Tu m'as dis des mots durs. Sur toi. L'état. La photo glacée dans laquelle tu vis. Prisonnière d'une image qui se rejoue chaque jour. Sans action, telle un ruban de cassette coincé. Si on tire trop fort il se casse. Tu t'es jugé. Je t'ai consolé maladroitement. Pas de mots puissants. Juste une menace de violence par le fouet. Qui laisserait des morsures cuisantes sur ta peau laiteuse. La violence évidemment n'est pas la réponse. Et de réponse je n'en ai pas. Quand deviens t'on une dépressive sans éclat ? Quelle est la saveur d'une madeleine sans sucre? Quelle est la saveur d'une image floue? Que vois t'on la seconde durant laquelle on cligne des yeux? Un clin d'oeil suffit il à se relever? Je ferais demain, peut être pas. Je ferais un jour. Peut être tout à l'heure. Je ne fais pas, je suis coupable. Jugée sur l'autel des gens sains. Qui font des listes et s'y tiennent. Ne se demandent même pas s'il est possible de laisser une tâche en suspens.

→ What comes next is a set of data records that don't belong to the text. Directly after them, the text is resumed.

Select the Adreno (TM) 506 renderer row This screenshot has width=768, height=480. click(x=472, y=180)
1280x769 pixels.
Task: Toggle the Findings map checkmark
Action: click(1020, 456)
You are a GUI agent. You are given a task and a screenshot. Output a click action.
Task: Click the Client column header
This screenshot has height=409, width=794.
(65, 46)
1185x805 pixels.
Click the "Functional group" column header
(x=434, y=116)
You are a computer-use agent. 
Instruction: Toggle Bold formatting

Car la tâche laisse des traces, et il faut que tout sois propre. Net et ordonné. Comme la pensée d'une grenouille de bénitier. Mais la messe on y va pas. Se confesser c'est surfait. Confesser la dépression comme si c'était une tare. Ce que tu cherches c'est la guérison, pas le pardon. Quand agir demande des ressources perdues, on n'agit pas. On cherche une boussole magique qui nous sortirait de la torpeur. Si je l'avais je te la tendrais. Pour te voir déployer les ailes qui s'enfoncent dans ton dos. Si je savais te tendre la main comme tu l'attends je le ferais. Je te la tends quand même et je t'espère demain sur le quai de la guérison.